In settings where abortion is legally restricted, or permitted but not widely accessible, women face significant barriers to abortion access, sometimes leading them to seek services outside legal facilities. The advent of medication abortion has further increased the prevalence of informal sector abortion. This study investigates the reasons for attempting self-induction, methods used, complications, and sources of information about informal sector abortion, and tests a specific recruitment method which could lead to improved estimates of informal sector abortion prevalence among an at-risk population.

Methods

We recruited women who have sought informal sector abortion services in Cape Town, South Africa using respondent driven sampling (RDS). An initial seed recruiter was responsible for initiating recruitment using a structured coupon system. Participants completed face-to-face questionnaires, which included information about demographics, informal sector abortion seeking, and safe abortion access needs.

Results

We enrolled 42 women, nearly one-third of whom reported they were sex workers. Thirty-four women (81%) reported having had one informal sector abortion within the past 5 years, 14% reported having had two, and 5% reported having had three. These women consumed home remedies, herbal mixtures from traditional healers, or tablets from an unregistered provider. Twelve sought additional care for potential warning signs of complications.
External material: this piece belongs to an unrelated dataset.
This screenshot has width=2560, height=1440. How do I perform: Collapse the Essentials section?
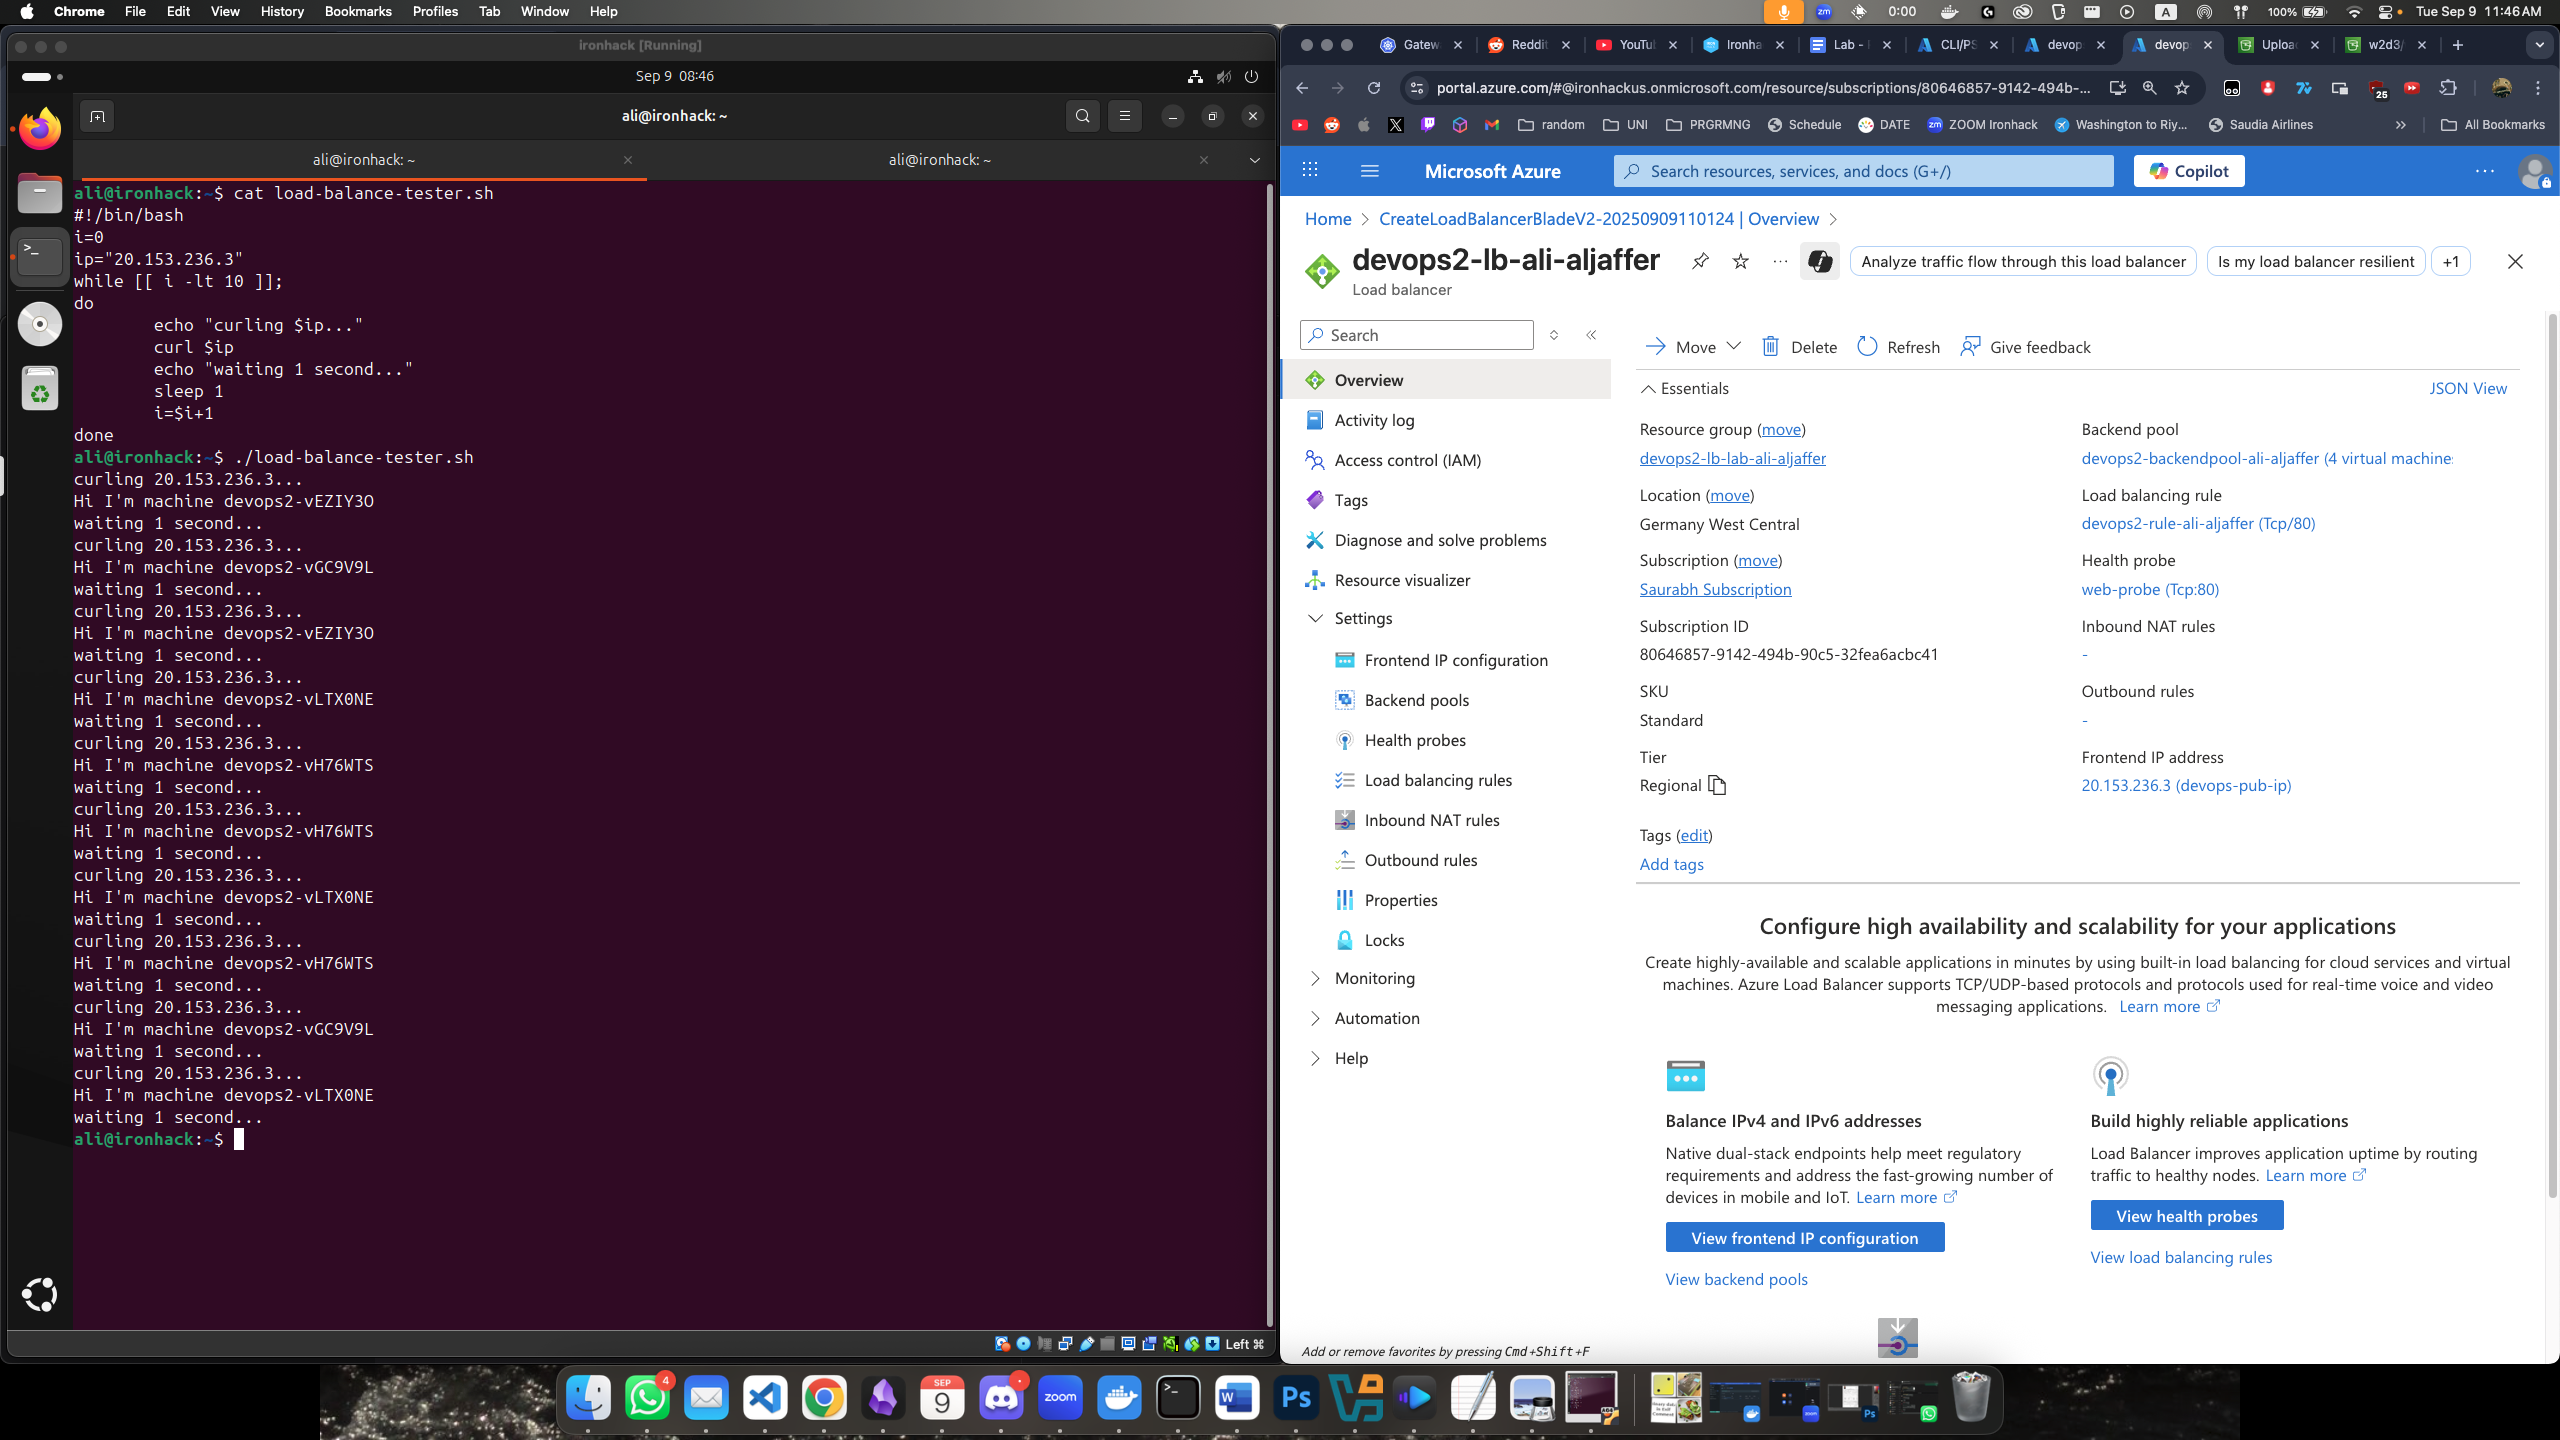[x=1648, y=388]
Privacy and fear of mistreatment at public sector facilities were among the main reported reasons for attempting informal sector abortion. Most women (67%) cited other community members as their source of information about informal sector abortion; posted signs and fliers in public spaces also served as an important source of information.

Conclusions

Women are attempting informal sector abortion because they seek privacy and fear mistreatment and stigma in health facilities. Some were unaware how or where to seek formal sector services, or believed the cost was too high. Many informal methods are ineffective and unsafe, leading to potential warning signs of complications and continued pregnancy. Sex workers may be at particular risk of unsafe abortion. Based on these results, it is essential that future studies sample women outside of the formal health sector. The use of innovative sampling methods would greatly improve our knowledge about informal sector abortion in South Africa.